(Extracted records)
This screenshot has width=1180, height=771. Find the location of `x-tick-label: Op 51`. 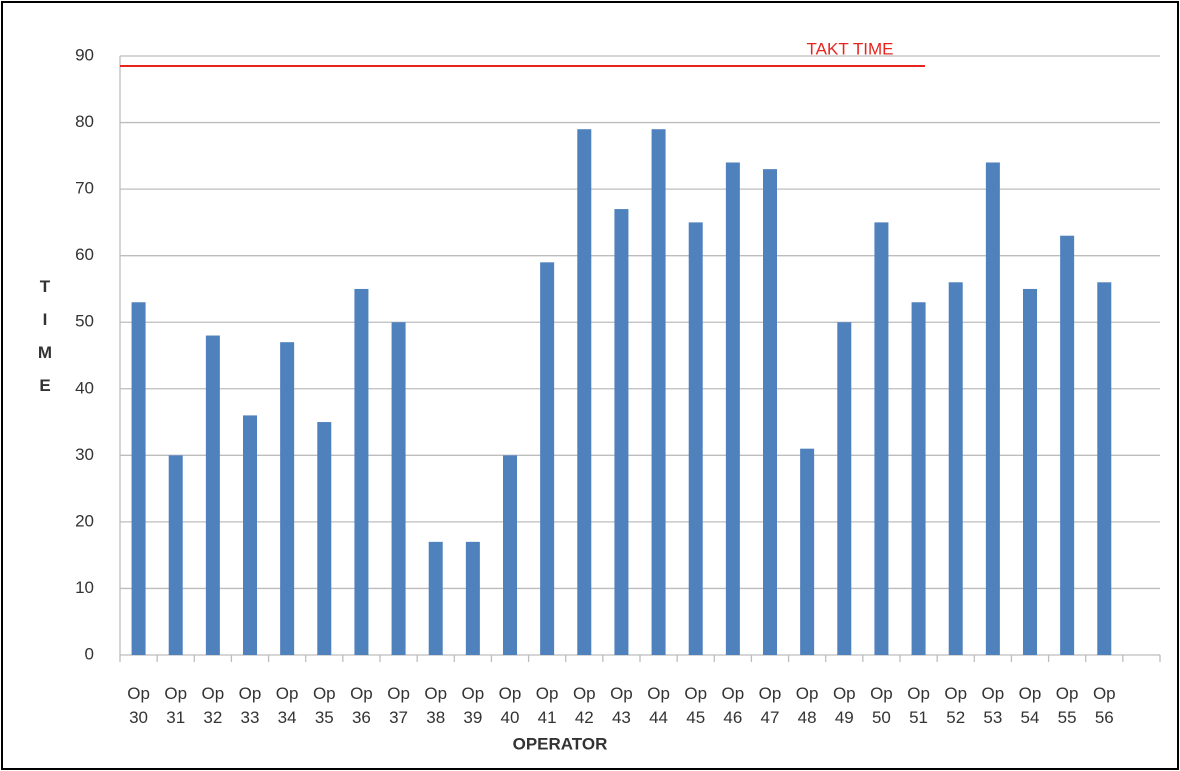

x-tick-label: Op 51 is located at coordinates (918, 706).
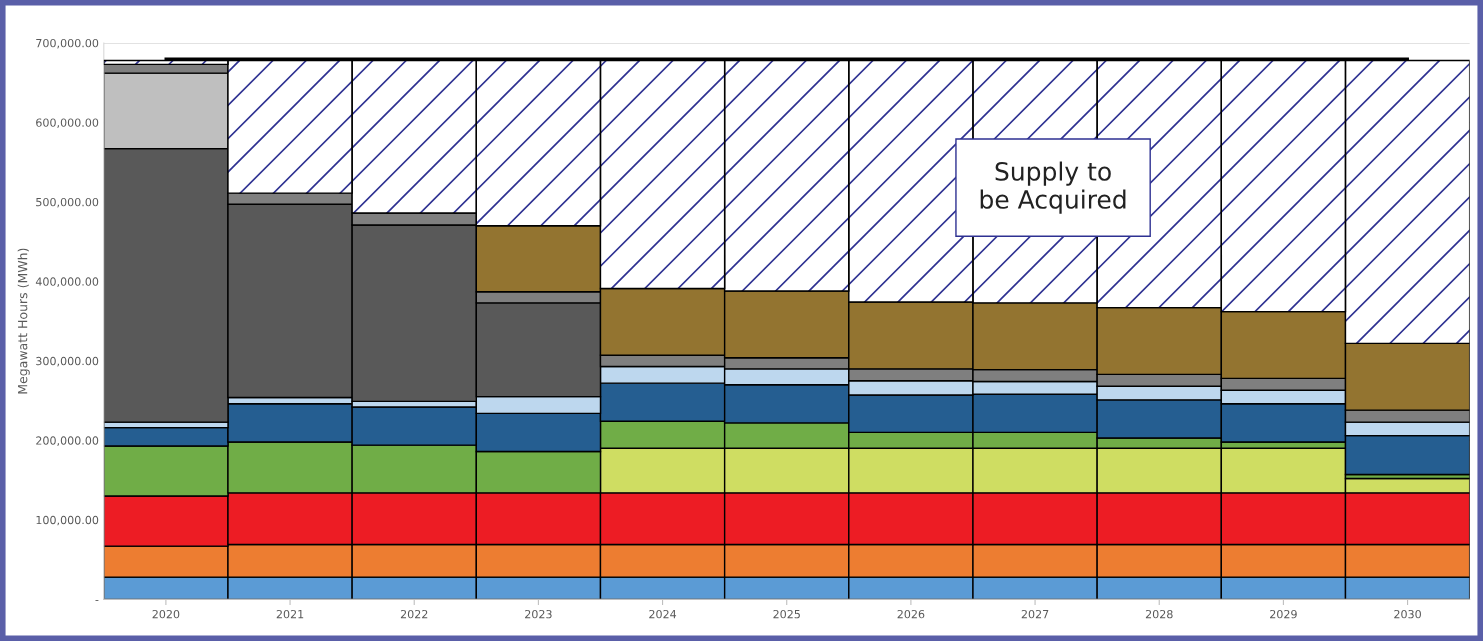 The height and width of the screenshot is (641, 1483). Describe the element at coordinates (68, 520) in the screenshot. I see `y-tick-label: 100,000.00` at that location.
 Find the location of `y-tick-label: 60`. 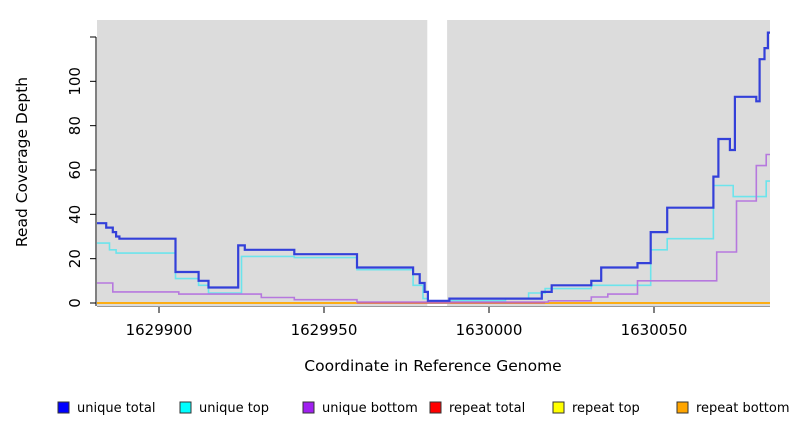

y-tick-label: 60 is located at coordinates (75, 170).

● Job item:
Reproduce the material above word for word, leaving out the pictures.

● Your solution:
This screenshot has width=1180, height=771. Find the location of `x-tick-label: Op 51`. 

x-tick-label: Op 51 is located at coordinates (918, 706).
 The height and width of the screenshot is (641, 1483). Describe the element at coordinates (68, 520) in the screenshot. I see `y-tick-label: 100,000.00` at that location.
 Find the location of `y-tick-label: 60`. 

y-tick-label: 60 is located at coordinates (75, 170).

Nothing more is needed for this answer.